Making Pumpkin Puree
Most pumpkin recipes for baking, use pumpkin puree. To process the pumpkin pulp into puree, we prefer a food processor. However, you can also use a blender, a mixing stand with a sturdy whisk, or even a handheld potato masher.
Pulse or mash the flesh until it is as smooth as possible. Aim for no chunks, though this may not be entirely possible if done by hand. If there is a lot of excess water, drain that off.
Using or Storing Pumpkin Puree
You can now use the pumpkin puree to make pumpkin pie, refrigerate the puree, or freeze it. Some people have had success canning pumpkin puree, however, this practice is not recommended.((https://nchfp.uga.edu/tips/fall/pumpkins.html))
While commercially available canned pumpkin puree is readily available, it’s complicated and hazardous to do at home. That’s because all low acid foods, including pumpkin, must be canned using tested pressure canning processes at the right pressure and temperatures to insure food safety. So unless you’re a seasoned veteran of food preservation, best to preserve your pumpkin puree using one of the safer methods.
Another easy and handy way to preserve pumpkin puree is to dehydrate the puree into dried vegetable leather.

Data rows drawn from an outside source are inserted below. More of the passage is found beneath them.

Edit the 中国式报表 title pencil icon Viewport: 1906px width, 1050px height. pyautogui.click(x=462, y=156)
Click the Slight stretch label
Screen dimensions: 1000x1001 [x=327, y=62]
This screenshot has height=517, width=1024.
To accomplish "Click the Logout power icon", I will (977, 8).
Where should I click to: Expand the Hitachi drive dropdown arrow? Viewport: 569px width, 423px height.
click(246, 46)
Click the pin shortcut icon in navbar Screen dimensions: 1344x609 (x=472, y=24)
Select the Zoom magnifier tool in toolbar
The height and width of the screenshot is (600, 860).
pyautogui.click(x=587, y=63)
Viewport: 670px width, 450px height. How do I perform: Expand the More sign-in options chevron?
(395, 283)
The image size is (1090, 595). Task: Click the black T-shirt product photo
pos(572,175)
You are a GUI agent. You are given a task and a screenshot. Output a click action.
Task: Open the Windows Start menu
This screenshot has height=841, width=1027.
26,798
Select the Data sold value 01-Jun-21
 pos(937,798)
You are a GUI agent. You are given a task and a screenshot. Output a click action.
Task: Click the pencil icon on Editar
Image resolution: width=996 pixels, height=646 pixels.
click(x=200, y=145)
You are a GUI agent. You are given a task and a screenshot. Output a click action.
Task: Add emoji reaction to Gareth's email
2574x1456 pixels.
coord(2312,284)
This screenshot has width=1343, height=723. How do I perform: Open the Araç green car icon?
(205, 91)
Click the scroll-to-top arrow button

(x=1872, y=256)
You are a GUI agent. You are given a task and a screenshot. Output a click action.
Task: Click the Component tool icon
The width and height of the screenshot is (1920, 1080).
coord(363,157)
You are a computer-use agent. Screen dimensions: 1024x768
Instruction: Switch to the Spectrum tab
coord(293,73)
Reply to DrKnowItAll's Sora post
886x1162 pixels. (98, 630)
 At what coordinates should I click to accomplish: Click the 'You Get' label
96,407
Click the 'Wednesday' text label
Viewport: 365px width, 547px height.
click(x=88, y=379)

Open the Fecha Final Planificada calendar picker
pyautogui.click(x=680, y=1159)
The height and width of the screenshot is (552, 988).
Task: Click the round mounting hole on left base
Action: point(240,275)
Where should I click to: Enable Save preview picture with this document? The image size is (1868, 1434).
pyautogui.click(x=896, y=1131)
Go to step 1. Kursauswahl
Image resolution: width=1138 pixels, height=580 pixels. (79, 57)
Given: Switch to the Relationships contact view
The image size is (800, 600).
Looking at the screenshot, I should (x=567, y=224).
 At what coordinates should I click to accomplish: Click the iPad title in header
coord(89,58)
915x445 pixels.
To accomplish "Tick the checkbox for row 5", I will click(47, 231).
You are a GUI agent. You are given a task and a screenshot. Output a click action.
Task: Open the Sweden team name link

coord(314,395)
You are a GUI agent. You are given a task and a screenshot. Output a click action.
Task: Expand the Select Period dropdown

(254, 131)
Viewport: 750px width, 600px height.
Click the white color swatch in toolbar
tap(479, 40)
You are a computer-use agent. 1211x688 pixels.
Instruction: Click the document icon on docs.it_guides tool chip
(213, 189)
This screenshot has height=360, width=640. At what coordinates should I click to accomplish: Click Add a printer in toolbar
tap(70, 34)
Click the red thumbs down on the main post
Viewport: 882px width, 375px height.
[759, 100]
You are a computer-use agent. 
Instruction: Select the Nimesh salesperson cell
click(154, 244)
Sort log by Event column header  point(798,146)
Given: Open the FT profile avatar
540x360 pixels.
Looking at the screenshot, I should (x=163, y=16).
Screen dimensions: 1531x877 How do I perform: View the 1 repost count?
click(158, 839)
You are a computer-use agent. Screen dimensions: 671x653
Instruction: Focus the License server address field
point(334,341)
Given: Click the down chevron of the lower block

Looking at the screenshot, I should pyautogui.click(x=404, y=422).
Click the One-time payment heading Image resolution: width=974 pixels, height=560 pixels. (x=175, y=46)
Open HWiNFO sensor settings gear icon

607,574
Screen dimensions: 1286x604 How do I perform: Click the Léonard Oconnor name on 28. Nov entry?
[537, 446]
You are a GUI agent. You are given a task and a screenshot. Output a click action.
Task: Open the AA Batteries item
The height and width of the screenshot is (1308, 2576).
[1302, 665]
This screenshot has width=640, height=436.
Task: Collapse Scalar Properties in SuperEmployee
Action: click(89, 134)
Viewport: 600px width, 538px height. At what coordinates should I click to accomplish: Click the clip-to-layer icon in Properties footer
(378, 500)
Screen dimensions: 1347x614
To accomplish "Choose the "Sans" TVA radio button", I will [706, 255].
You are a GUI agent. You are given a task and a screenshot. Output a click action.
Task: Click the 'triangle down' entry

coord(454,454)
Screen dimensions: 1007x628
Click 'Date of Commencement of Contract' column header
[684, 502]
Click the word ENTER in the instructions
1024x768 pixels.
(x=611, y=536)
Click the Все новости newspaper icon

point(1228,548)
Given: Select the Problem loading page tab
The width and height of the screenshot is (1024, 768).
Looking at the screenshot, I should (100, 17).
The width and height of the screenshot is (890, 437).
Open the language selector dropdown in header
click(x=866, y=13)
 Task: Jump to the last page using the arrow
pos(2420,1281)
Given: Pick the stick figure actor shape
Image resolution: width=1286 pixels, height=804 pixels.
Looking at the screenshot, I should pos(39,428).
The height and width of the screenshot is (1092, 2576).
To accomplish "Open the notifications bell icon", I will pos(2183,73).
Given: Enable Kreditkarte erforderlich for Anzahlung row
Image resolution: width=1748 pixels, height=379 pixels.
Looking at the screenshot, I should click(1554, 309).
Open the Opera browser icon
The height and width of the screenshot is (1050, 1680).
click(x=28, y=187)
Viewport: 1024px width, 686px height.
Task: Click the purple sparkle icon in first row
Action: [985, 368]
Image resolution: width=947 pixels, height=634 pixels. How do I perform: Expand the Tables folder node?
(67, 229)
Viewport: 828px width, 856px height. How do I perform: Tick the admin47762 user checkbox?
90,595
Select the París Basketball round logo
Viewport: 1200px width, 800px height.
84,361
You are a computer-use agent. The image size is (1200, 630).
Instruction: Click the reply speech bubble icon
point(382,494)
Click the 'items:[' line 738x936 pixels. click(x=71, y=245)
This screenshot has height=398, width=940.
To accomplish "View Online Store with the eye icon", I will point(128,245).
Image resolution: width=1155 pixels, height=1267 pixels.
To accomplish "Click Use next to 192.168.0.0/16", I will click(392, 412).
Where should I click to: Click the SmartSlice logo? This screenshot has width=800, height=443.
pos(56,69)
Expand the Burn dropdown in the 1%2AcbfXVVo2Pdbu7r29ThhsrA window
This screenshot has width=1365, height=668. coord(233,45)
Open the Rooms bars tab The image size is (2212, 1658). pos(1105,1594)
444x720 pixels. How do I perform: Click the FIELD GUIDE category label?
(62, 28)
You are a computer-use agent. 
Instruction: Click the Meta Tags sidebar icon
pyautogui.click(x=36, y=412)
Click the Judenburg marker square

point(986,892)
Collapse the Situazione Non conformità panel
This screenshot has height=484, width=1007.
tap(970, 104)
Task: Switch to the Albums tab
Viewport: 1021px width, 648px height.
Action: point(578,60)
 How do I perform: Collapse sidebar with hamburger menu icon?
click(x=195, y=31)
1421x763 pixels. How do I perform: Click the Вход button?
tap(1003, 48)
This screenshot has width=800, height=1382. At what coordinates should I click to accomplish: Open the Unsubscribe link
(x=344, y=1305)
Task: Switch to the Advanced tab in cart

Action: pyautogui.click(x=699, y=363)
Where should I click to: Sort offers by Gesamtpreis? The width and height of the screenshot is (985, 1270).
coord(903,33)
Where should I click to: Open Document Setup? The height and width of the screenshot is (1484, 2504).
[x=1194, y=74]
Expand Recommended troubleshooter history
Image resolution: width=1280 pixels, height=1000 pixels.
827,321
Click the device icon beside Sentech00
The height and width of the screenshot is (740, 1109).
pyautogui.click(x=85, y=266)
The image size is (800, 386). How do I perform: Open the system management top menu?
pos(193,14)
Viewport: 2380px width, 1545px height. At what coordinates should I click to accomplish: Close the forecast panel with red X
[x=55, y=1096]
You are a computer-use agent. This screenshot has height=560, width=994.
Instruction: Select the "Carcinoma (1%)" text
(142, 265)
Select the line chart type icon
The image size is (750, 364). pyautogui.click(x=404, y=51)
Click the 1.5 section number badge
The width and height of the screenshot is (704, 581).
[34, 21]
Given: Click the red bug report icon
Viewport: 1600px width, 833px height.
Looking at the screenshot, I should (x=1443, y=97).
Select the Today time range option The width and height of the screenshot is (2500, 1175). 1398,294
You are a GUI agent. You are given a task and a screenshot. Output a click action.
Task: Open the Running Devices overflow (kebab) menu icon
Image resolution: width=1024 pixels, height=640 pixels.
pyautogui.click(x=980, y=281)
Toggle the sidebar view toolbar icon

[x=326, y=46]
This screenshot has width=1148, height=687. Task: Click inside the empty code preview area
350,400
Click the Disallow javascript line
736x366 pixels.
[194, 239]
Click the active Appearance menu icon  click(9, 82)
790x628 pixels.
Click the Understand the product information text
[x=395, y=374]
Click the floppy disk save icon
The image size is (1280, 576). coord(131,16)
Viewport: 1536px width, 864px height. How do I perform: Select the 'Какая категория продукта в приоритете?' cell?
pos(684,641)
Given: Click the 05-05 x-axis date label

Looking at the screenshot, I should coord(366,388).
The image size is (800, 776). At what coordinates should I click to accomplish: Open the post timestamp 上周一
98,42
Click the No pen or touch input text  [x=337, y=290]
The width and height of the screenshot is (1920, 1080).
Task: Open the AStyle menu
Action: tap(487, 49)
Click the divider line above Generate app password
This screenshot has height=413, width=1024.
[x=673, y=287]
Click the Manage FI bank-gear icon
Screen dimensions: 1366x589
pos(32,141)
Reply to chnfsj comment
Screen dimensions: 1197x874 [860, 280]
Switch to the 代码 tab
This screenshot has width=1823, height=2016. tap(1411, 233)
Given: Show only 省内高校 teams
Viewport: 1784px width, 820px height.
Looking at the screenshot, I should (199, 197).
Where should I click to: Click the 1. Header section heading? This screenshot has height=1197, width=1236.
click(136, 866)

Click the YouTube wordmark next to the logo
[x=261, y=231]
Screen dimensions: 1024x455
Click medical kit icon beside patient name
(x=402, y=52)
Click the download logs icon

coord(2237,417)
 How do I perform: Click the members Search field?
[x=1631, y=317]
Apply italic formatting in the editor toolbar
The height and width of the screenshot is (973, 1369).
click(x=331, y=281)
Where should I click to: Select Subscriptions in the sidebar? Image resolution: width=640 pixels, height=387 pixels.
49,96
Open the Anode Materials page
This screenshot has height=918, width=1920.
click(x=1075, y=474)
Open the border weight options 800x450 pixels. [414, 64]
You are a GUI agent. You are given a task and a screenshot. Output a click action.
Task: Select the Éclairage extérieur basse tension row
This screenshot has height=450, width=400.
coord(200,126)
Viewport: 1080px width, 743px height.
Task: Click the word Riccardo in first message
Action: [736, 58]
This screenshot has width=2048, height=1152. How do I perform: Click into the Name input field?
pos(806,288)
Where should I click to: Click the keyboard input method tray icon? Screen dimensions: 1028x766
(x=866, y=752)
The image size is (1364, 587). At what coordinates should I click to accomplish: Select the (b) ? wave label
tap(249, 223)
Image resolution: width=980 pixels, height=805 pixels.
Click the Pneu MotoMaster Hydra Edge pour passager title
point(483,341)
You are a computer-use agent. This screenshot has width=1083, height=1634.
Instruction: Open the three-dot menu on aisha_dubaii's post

If you are making pumpkin pie from puree, keep your food processor out, and don’t worry about washing it because you can immediately move right into creating the pumpkin pie filling. (We love to save steps, and there’s something special about reusing cooking vessels that come pre-seasoned)!👩🏻🍳
For instance, whenever we make smoothies, we also lightly rinse the vitamix or blender pitcher with water or nut milk. Just give it a whir on high (make sure the lid is secure of course)! That quickly rinses any flavorful residue off the sides and is like a quick homemade vitamin water. See also, cucumber water with lemon and mint.
Now… what are the best pumpkins for pumpkin pie?
Powdered Pumpkin Puree
A reader shares her experience.
After cooking my squashes, freeze drying them, then powderizing it, I can make pumpkin bars, bread, pies, but mostly I use it in tomato sauce recipes. Thickens up the sauce and adds nutrients.